If the session timeout is not specified in a web application's configuration, the default value will be used, which is often 24, 30, or 60 minutes, depending on the web server, version, and its configuration.

Solution

In general, idle user sessions should timeout within 15-20 minutes, or less for sensitive applications. Consider disabling "sliding expiration" if the configuration option exists. If it is necessary to enable this option, consider implementing a hard session timeout in addition to the sliding timeout. When sessions timeout, the application should invalidate the session, removing session data as well as any cookies and authentication tokens.

Example

The session timeout can be configured at the server-level in the default web.xml or for each web application individually. The following code should be included in the application’s web.xml file:

<session-config>
<session-timeout>15</session-timeout>
</session-config>

If WebLogic is being used, the session timeout should also be specified in the weblogic.xml file. The following code sets the timeout to 15 minutes:

<?xml version="1.0" encoding="ISO-8859-1"?>
<weblogic-web-app xmlns="http://www.bea.com/ns/weblogic/90">
<session-descriptor>
<timeout-secs>900</timeout-secs>
</session-descriptor>
</weblogic-web-app>

High Risk: OWASP A5: Stat Report Rank 13

Description

This application is not utilizing an access control strategy for one or more components. Failure to utilize access control can lead to exposure of sensitive functionality to unintended users. Malicious users seek out this type of functionality to cause harm to users of the application, or the application itself.

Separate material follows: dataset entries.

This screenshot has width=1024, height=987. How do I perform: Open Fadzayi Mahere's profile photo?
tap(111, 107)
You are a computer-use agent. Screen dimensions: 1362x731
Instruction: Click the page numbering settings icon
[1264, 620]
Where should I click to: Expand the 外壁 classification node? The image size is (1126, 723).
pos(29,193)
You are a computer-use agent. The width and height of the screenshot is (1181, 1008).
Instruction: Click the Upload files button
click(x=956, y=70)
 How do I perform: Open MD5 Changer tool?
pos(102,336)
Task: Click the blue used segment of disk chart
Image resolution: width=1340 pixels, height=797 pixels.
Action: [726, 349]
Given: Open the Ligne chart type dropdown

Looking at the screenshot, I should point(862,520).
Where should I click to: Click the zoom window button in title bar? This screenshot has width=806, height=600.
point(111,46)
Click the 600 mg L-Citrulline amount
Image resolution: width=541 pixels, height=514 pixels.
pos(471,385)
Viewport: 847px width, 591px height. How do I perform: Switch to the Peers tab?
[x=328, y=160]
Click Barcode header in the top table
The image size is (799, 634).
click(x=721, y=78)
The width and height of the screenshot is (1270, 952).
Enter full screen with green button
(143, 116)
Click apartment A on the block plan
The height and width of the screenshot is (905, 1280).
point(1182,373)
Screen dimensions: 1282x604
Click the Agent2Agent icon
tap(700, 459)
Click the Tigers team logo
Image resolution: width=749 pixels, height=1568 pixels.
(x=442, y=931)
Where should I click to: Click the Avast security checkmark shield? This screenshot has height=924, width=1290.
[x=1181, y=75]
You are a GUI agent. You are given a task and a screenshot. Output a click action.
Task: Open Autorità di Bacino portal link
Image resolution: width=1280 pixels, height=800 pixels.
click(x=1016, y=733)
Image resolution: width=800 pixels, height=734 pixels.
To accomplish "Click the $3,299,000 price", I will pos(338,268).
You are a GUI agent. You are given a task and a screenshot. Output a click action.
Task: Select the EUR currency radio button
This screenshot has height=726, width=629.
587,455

In Websphere, if you enable servlets by class name, then this is performing the same act as Android in that it allows you to invoke by the class. If the following snippet exists or the variable is not declared, this allows you to invoke servlets without any permissions:

enable-serving-servlets-by-class-name value="true"

Solution

Utilize an access control strategy for all components of the application where sensitive functionality may reside. Prevent servlets from serving by classname by adding the following line:

enable-serving-servlets-by-class-name value="false"

Description

Applications frequently fail to encrypt network traffic when it is necessary to protect sensitive communications. Encryption (usually TLS) must be used for all authenticated connections, especially Internet-accessible web pages. Backend connections should be encrypted as well. Otherwise, the application will expose an authentication or session token to malicious actors on the same network as the application host. These backend connections may represent a lower likelihood of exploitation than a connection over the external internet; however, in the case of exploitation they can result in compromise of user accounts or worse.

Encryption should be used whenever sensitive data, such as credit card or health information, is transmitted. Applications that fall back to plaintext or are otherwise forced out of an encrypting mode can be abused by attackers.

Solution

Ensure the application has a security constraint that defines a confidentiality and integrity-based secure transport guarantee. This will ensure that all data is sent in a manner that guarantees it cannot be observed or changed during transmission. If TLS must be terminated at a load balancer, web application firewall, or other in-line host, it should re-encrypt the data in transit to the target host(s).

All organizations must implement application security procedures earlier in their SDLC. It has been proven to be faster and less expensive to catch and fix flaws earlier rather than later. Routine security testing in development makes resulting production applications stronger. Organizations that integrate multiple kinds of testing regimens (e.g., DAST, SAST, mobile, etc.) directly with their SDLC see the best results. Today’s application security platforms extend visibility and control even further with Software Composition Analysis, API testing, training and other services.

From WannaCry to the September Equifax breach, we are reminded almost daily that not addressing vulnerabilities in applications can lead to terrible – but avoidable – attacks. Adoption of secure DevOps, or DevSecOps, is imperative for true security in the age of digital business.